━━━━━ PROVIDED INFORMATION

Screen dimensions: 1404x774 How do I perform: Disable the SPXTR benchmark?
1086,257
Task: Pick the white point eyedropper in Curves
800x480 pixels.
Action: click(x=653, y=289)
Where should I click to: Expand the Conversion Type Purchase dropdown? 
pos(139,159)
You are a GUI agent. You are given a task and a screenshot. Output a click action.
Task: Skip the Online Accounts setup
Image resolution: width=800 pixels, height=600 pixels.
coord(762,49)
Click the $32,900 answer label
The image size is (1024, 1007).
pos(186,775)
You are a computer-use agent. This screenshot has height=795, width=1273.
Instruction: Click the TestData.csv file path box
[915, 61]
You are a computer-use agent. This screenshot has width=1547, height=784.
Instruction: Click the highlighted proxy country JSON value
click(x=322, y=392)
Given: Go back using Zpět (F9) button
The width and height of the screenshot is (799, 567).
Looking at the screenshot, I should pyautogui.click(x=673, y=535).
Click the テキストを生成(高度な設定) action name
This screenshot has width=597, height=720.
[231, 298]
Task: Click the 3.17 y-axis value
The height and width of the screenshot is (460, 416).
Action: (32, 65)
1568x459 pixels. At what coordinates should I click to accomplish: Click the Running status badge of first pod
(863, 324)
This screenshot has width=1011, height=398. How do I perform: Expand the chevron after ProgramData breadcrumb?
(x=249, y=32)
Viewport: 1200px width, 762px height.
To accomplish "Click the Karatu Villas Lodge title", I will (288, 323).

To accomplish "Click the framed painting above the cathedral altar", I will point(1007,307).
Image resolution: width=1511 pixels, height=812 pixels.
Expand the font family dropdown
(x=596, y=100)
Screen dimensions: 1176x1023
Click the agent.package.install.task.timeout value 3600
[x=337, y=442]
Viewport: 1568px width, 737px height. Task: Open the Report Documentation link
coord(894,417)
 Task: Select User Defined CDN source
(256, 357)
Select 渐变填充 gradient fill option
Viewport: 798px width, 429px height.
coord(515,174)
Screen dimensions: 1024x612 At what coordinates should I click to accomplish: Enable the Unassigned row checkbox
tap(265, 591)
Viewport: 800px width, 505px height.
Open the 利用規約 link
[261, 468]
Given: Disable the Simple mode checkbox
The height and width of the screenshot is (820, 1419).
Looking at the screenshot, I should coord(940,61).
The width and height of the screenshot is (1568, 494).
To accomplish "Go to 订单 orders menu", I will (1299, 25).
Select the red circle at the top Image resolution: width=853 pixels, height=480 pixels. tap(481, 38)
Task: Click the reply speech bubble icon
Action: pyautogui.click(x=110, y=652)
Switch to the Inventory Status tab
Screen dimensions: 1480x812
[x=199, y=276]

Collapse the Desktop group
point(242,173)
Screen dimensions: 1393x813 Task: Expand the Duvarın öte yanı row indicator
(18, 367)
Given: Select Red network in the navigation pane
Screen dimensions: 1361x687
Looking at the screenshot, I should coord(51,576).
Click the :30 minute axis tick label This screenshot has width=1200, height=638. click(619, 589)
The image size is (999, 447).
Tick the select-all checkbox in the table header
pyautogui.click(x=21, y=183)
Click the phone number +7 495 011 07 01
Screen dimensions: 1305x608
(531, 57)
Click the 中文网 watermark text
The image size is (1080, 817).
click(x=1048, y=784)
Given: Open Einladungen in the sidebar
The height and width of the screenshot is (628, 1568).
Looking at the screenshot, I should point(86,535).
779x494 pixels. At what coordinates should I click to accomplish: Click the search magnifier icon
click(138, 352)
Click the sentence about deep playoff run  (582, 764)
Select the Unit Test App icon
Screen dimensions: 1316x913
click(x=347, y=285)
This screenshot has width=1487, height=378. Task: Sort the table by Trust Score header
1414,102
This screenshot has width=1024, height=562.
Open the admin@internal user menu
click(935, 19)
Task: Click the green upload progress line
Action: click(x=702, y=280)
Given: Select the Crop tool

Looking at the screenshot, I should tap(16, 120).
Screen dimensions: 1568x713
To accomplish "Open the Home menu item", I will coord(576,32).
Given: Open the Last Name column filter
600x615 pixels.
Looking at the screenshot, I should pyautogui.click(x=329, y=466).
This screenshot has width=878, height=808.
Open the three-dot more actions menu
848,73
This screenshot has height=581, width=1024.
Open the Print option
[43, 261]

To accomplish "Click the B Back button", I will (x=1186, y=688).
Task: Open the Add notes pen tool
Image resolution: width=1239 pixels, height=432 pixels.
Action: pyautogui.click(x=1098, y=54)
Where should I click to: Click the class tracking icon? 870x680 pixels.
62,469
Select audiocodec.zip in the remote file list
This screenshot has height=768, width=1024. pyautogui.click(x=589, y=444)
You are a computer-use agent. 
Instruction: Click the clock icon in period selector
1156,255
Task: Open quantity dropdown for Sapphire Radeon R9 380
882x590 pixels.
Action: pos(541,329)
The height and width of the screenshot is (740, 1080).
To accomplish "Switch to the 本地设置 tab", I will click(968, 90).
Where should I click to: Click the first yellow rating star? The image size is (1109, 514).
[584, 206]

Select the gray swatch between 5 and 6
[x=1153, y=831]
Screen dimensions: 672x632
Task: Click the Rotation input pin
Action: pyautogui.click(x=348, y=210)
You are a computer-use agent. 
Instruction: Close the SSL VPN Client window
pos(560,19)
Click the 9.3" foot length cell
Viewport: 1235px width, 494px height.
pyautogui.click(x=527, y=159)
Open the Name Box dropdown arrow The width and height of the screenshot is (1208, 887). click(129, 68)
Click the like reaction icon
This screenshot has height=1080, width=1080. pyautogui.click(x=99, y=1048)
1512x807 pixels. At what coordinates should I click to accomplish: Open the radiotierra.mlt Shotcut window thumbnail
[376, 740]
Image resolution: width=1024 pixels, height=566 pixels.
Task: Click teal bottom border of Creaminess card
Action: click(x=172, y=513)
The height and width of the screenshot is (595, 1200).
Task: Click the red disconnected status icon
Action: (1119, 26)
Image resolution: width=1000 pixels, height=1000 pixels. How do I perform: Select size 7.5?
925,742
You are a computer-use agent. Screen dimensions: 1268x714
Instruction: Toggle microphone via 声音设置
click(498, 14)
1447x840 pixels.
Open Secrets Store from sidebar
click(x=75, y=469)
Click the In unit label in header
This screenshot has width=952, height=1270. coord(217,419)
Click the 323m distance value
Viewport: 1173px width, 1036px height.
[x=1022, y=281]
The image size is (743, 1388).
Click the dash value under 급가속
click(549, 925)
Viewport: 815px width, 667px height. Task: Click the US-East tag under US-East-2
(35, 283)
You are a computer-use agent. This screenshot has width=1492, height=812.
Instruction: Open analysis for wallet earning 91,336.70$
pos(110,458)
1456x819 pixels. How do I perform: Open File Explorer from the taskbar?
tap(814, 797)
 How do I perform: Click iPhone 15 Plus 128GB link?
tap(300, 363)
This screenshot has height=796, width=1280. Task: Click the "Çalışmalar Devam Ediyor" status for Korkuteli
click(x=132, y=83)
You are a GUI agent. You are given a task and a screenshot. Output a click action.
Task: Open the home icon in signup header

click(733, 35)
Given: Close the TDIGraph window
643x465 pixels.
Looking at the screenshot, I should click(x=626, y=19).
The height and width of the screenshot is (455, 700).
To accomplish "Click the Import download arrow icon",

━━━━━━━━━━

● **WHAT IS NEEDED**
Match on "arrow": copy every line in the records that has it.

● **EXERCISE SOLUTION**
Open the Name Box dropdown arrow The width and height of the screenshot is (1208, 887). click(129, 68)
To accomplish "Click the Import download arrow icon",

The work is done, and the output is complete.